Sheffield United the First Division football side that reversed into Conrad, the Manchester-based sports consultancy last January reported a 33 per cent jump in attendances and trebled sales of merchandise through the club shop in the new soccer season, chief executive Charles Green said yesterday.

A plan to build a hotel and leisure park on a 14-acre site and expand the ground capacity at Bramall Lane has been approved, licences have been granted to open bars in the stadium concourses and the shirt-sponsorship deal with Vaux breweries comes up for renewal at the end of the season.

The club is now third in the table with games in hand. But the company that owns the club made a pre-tax loss of pounds 5.88m for the combined businesses in the year to the end of June compared with a loss of just pounds 59,000 the previous year, due to spiralling wages costs. Alan Kelly, the goalkeeper, and the Norwegian international Roger Nilsen, two players currently out of favour with the new team manager may have to be sold soon to raise the best part of pounds 3m.

Turnover reached pounds 8.9m of which pounds 2.35m came from the football club, but costs swallowed up all but pounds 13,000. After adding in a pounds 2.44m loss on the sale of Sportswinner clothing businesses, and a loss of pounds 2.96m in the transfer market the company fell sharply into the red. The football turnover could treble this year and the sports promotion business of Conrad will be retained, Mr Green confirmed, but the shares fell 4p to 53.5p, barely half the price they reached just after the merger in January.

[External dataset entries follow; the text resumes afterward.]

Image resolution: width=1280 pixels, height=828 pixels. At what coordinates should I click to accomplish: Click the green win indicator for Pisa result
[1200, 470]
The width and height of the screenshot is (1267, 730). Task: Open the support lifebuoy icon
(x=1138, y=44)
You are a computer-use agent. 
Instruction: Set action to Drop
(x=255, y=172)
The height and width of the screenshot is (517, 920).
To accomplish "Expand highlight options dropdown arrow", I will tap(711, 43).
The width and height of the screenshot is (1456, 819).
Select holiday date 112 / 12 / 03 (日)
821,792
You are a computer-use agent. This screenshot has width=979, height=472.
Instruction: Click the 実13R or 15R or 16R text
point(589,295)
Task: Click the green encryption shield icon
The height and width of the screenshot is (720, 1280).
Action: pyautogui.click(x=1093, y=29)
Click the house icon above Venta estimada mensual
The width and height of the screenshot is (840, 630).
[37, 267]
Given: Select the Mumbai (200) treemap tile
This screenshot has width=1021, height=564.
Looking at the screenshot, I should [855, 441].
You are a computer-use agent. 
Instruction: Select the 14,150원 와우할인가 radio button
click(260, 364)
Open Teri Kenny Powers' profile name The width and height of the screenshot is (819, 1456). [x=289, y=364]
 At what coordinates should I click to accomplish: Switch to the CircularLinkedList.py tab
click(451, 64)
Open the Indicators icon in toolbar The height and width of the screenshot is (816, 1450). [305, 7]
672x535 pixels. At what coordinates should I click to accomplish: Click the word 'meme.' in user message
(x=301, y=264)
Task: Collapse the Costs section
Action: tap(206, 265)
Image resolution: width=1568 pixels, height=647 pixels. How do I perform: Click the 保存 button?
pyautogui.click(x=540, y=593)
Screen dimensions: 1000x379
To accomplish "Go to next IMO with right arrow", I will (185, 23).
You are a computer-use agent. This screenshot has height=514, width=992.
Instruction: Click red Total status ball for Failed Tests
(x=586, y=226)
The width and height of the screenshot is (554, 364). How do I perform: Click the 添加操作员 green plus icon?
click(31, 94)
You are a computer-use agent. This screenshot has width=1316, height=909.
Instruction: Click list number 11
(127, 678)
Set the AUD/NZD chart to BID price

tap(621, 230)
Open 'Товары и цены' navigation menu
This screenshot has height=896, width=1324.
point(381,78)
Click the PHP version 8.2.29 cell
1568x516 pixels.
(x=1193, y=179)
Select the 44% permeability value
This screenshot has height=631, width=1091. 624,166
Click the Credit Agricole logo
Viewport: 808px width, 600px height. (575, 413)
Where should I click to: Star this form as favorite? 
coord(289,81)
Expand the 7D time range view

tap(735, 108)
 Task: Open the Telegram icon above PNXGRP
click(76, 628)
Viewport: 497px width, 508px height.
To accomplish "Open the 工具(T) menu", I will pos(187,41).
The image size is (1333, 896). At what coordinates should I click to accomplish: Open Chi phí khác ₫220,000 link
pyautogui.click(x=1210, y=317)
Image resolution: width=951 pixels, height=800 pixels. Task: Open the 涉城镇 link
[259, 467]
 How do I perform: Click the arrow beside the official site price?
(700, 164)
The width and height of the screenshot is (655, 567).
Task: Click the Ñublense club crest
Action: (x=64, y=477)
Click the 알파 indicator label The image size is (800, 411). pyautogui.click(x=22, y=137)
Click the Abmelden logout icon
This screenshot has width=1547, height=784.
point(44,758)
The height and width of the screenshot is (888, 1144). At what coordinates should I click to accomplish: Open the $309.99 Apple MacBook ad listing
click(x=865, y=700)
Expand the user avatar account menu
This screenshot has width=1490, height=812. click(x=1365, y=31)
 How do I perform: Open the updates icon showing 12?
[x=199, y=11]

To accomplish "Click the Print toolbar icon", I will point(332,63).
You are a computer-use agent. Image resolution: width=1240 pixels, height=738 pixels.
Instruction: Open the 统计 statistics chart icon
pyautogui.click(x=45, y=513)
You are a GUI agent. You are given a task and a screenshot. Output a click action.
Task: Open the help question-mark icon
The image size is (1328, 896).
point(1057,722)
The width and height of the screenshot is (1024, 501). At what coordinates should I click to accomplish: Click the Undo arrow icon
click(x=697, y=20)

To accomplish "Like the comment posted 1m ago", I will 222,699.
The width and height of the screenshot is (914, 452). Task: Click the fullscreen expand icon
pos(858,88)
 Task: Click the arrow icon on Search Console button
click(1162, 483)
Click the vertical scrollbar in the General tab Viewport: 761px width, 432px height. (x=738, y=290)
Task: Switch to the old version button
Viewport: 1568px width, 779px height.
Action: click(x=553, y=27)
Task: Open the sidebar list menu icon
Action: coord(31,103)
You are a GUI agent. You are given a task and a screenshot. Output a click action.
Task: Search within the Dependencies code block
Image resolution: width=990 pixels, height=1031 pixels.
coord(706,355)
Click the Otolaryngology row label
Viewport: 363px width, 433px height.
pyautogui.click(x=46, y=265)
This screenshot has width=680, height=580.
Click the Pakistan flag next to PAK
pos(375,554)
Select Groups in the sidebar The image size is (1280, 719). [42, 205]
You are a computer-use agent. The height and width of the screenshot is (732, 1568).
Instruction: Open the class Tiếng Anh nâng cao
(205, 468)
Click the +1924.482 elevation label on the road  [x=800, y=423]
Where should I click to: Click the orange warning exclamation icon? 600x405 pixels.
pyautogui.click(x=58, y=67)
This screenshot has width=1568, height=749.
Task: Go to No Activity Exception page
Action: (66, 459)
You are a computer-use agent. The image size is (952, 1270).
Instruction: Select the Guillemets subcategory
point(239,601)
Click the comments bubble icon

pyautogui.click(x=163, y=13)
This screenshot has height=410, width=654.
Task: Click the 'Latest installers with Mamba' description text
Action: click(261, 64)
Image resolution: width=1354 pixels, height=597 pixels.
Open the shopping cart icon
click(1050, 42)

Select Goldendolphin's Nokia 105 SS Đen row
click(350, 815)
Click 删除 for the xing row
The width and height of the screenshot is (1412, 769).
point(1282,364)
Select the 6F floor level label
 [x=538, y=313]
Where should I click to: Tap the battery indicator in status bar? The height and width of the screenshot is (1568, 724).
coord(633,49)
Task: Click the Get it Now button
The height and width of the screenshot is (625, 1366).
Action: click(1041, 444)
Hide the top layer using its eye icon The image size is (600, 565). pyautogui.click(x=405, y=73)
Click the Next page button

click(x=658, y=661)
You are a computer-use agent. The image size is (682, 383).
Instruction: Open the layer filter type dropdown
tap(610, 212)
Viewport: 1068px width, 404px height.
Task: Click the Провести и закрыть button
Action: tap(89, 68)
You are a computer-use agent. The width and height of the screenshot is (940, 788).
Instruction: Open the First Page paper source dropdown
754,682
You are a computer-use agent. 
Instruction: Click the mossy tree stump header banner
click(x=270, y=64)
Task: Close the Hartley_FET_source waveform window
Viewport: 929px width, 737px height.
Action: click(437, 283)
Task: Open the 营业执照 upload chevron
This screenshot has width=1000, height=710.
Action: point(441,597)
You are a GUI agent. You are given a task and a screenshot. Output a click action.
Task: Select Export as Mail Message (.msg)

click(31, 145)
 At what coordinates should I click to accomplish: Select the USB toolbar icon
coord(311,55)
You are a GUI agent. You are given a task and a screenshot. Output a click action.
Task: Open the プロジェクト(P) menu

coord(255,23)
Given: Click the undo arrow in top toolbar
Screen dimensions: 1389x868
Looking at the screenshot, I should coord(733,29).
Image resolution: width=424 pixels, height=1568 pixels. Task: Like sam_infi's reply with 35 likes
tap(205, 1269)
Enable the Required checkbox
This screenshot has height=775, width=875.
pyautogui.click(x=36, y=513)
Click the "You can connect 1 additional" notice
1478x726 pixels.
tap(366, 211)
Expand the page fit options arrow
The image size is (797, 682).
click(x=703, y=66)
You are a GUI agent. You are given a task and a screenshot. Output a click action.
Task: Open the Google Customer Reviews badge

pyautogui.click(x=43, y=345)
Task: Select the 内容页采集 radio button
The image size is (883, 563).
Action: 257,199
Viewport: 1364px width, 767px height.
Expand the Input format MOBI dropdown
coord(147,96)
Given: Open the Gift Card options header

It was a similar story at Loftus Road, the holding company that owns Queen's Park Rangers football club and Wasps, the Rugby Union league champions. Promotion for QPR, currently third in the table, will transform the financial prospects for the group and attendances are up 6 per cent so far this season, while the club is reviewing the options for enlarging the Loftus Road stadium or moving to a new site to the west of London, the chairman, Chris Wright, said yesterday.

Loftus Road also intends to invest in and develop its off-the-field activities in the area of merchandising and other commercial activities in order to broaden the commercial base and lessen the dependence on success on the field, the chairman said.

The company has appointed a new chief executive, Stephen Oakley, a former finance director of Hartstone to run the club, but it kicked-off its first published accounts with a loss almost equal to the annual turnover. The clubs generated an income of pounds 7.5m, playing staff and match day costs absorbed pounds 7.47m and the stadium cost pounds 920,000 to run. Together they added up to an operating loss of pounds 3.61m and a net loss of pounds 3.55m on player transfers resulted in a total loss of pounds 7.16m. After crediting interest income of pounds 112,000, the published loss reached pounds 7.05m, equal to 20.1p a share.

Loftus Road shares eased 1p to 44p compared with the high point of 106.5p at the peak of the season of soccer mania in January. other quoted clubs have also fallen over the year. Spurs were unchanged at 92.5p yesterday, 40 per cent below their high in February. Even Manchester United, near the top of the Premier League fell 2p on the news that their captain, Roy Keane, is out for the season to 669p, 8 per cent below the peak.